When Nepenthes pitcher plants start to vine, the ribs on the end of each leaf will twine around anything they can touch to stabilize the new vine. In addition, new pitchers will wedge themselves between anything they touch and then fill with fluid, and they act as if they have a compulsion to inflate between an enclosure fixture and the glass enclosure wall. Removing a wedged pitcher usually damages the pitcher, and even an undamaged pitcher won’t straighten out and regrow. The pitcher above wedged between the enclosure wall, the backdrop, and a fern excluder, and that kink in the pitcher wall won’t straighten out for the life of the individual pitcher. If the shape doesn’t bother you, feel free to leave wedged pitchers alone, but damaged pitchers should be cut off at the rib and removed.
Since the Nepenthes is a bit leggy, it really needs to be trimmed back a bit. As to what to do with the cuttings, they can be pitched, or you can attempt to propagate them and get new plants for your trouble. For specifics on the best ways to propagate your Nepenthes, I highly recommend following Peter D’Amato’s methods in the book The Savage Garden (honestly, every carnivorous plant enthusiast who doesn’t have a copy of this book needs to buy it NOW), but in this case, I’m going for the tried-and-true method of cloning gel. I’ve had good results with Dyna-Grow Root-Gel and Olivia’s Cloning Gel, so after checking the stem for potential pests, it’s time to crack out the gel, a shot glass, and the sharpest scissors I have.
When attempting to propagate Nepenthes from cuttings, the first consideration is to minimize infection, so clean the hell out of your scissors or blade (some people use razor blades for the cleanest cut possible). After that, never never EVER dip your cuttings directly into the cloning gel container unless you’re only using it once: instead, put a dollop in a shot glass or other small container and dip cuttings into that. In my experience, I let each cut sit in the gel for at least 5 seconds and then pull it out, and then cut the leaves in half to cut down on water loss in the new cutting while it’s attempting to grow new roots. Depending upon the species or hybrid, you can plant the whole cutting, or you can cut between leaves and root each individual cutting.
Any number of factors can affect whether a cutting survives, but the absolutes for improving the odds are to give the cutting lots of humidity and lots of light. The one method that seems to give consistently good results (thus explaining why the gallery is overrun with Nepenthes bicalcarata and Nepenthes ampullaria clones) is to place the cuttings in a propagation dome (I use a 2-gallon glass jar) atop long-fiber sphagnum moss that has been soaked in rainwater or distilled water for at least 24 hours, and then get them under bright lights. In about a month, we’ll find out if these cuttings survive, mostly by seeing new leaves emerging from the top.

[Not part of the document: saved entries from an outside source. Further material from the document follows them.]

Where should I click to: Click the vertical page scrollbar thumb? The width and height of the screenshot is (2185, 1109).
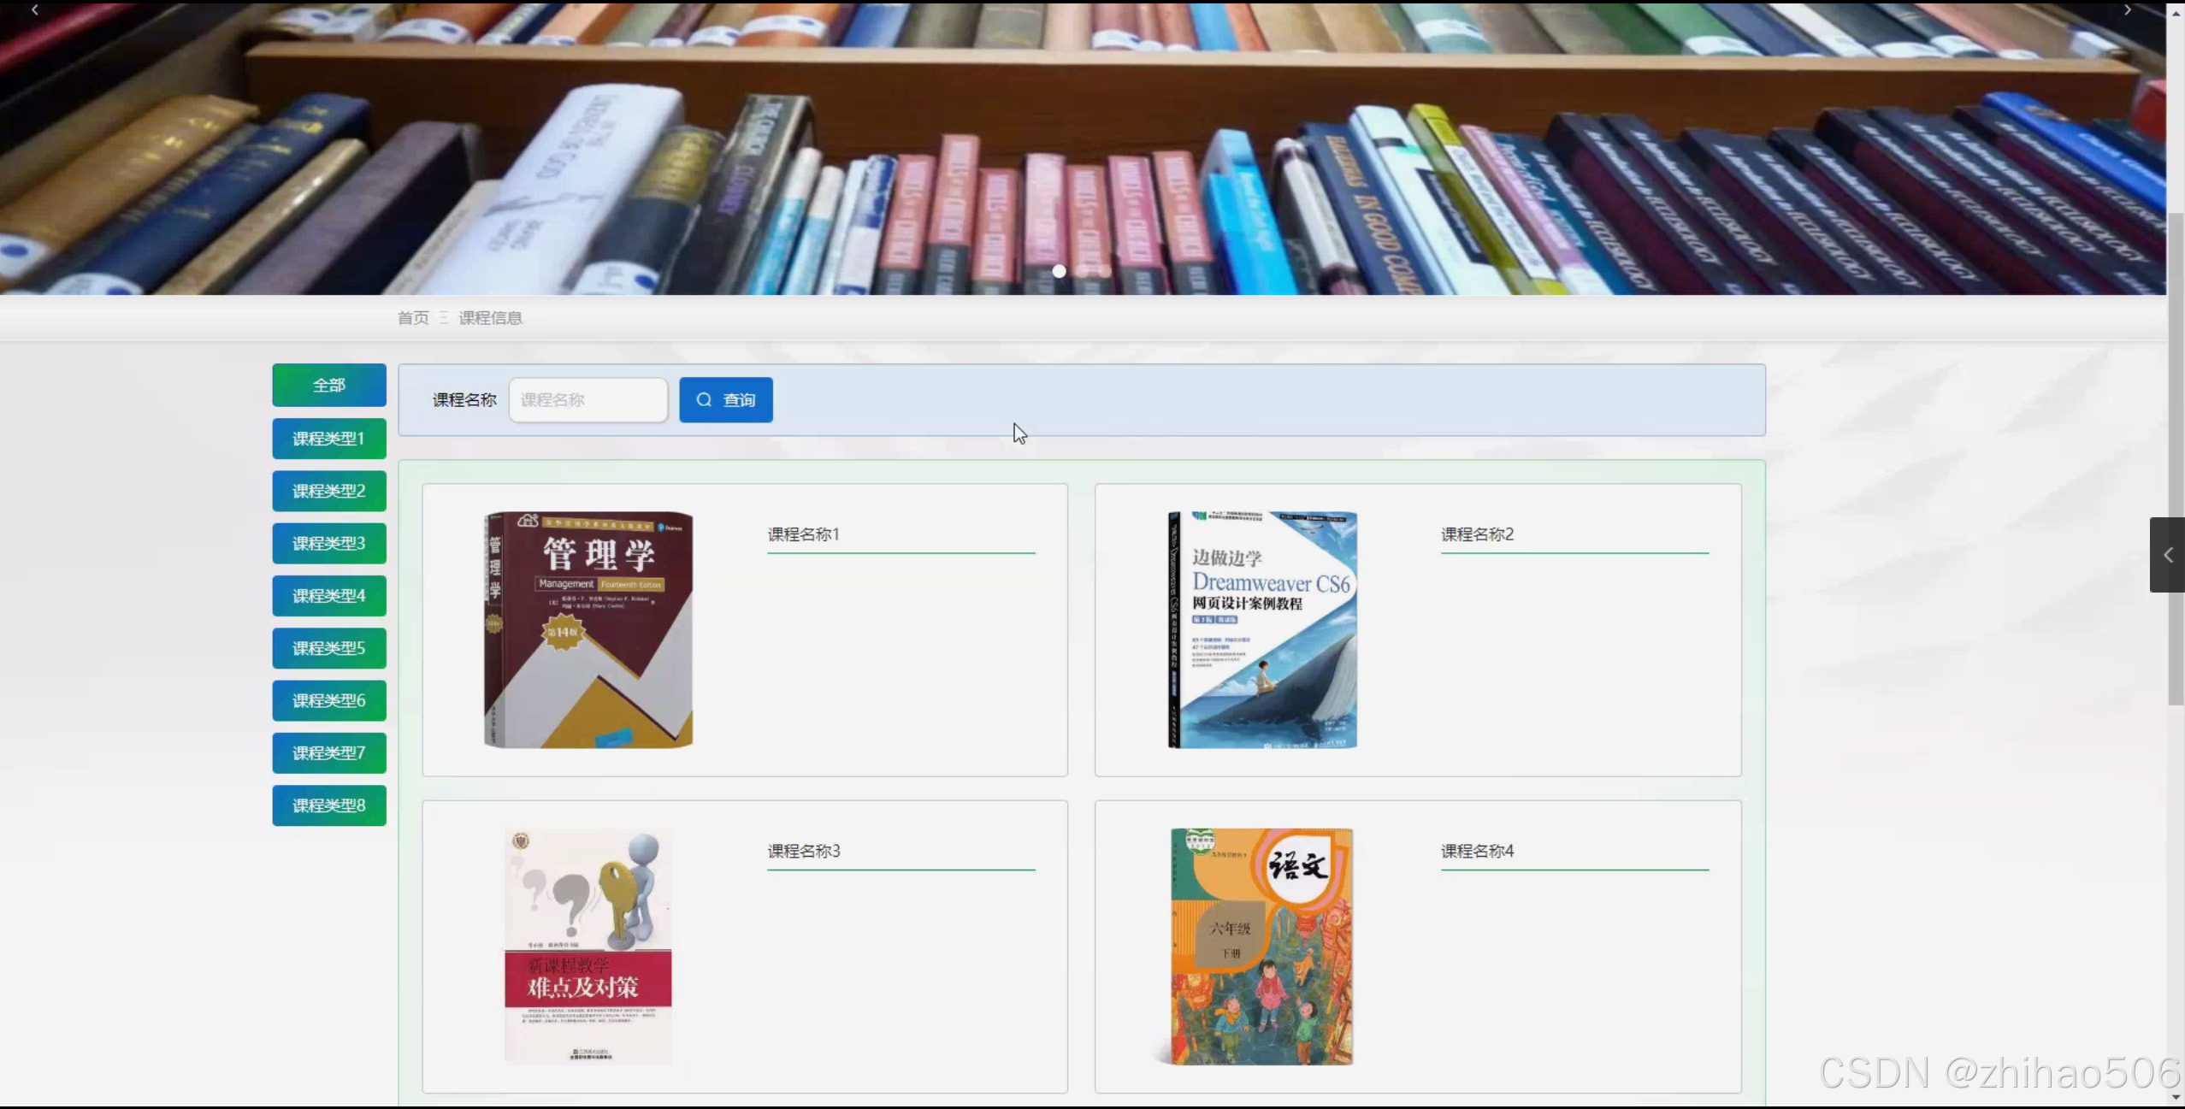[x=2176, y=457]
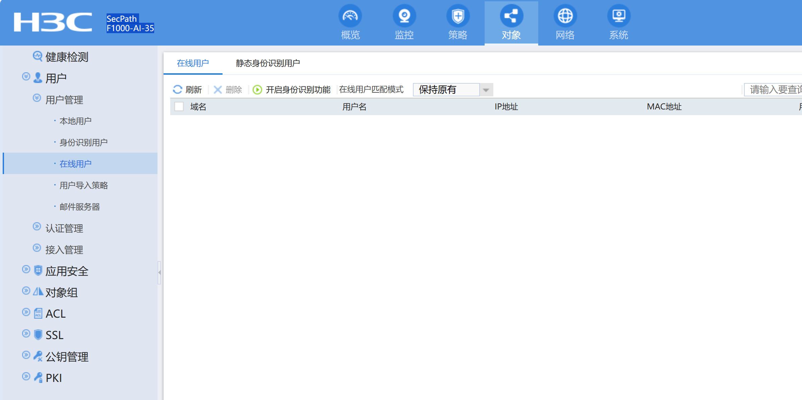This screenshot has width=802, height=400.
Task: Select the 在线用户 tab
Action: tap(193, 63)

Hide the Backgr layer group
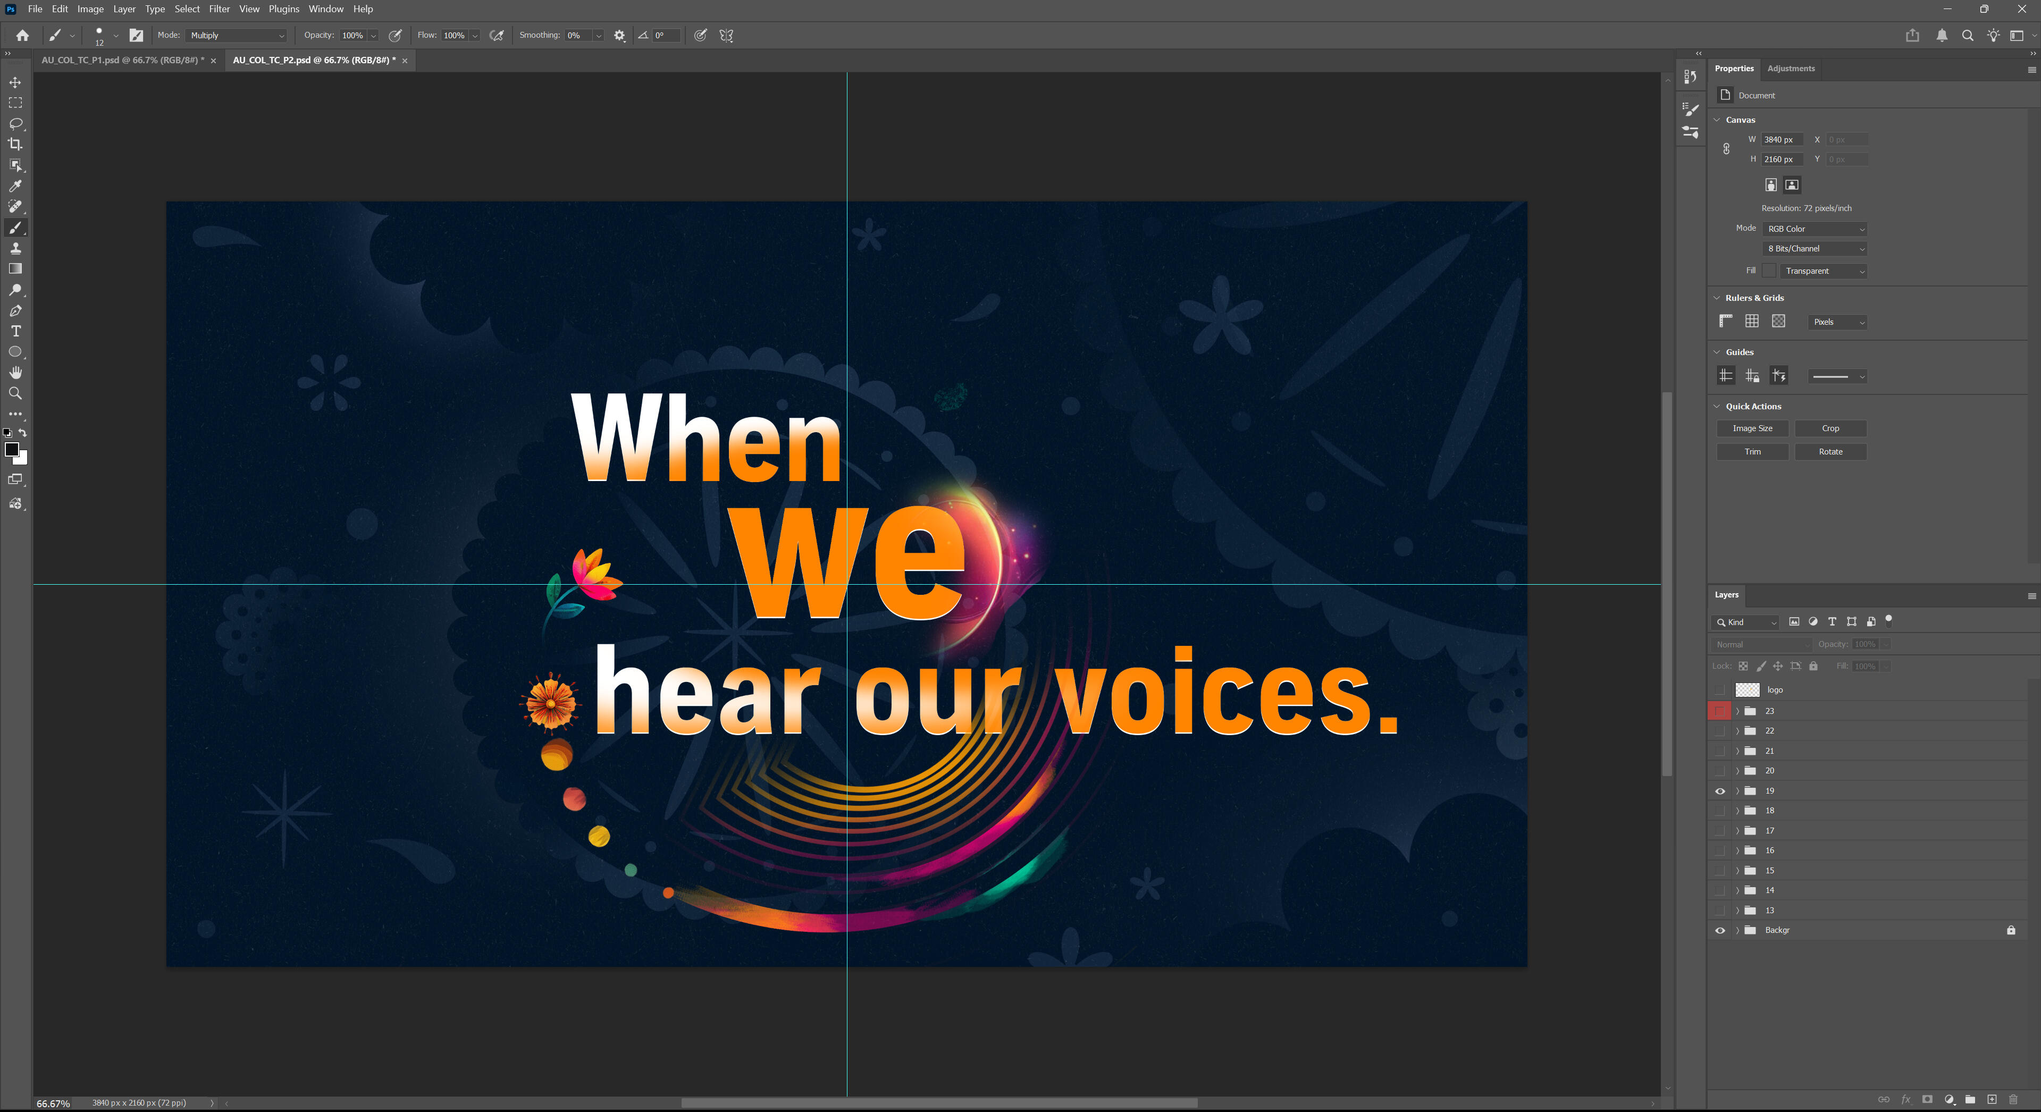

And back to the main enclosure. With the ferns cleared away, we have all sorts of options on what to do next. Want to trim back the live sphagnum to give a better view of new pitchers? Now’s the time to pull it back and shove the excess against the backdrop to stabilize it. Want to clean it out entirely and put in new top dressing? Go for it. The important part is that without the original cleanup, you can’t see options, and more might be done with this enclosure before winter is over. And depending upon what a new owner or renter wants, the enclosure may evolve even more over the years.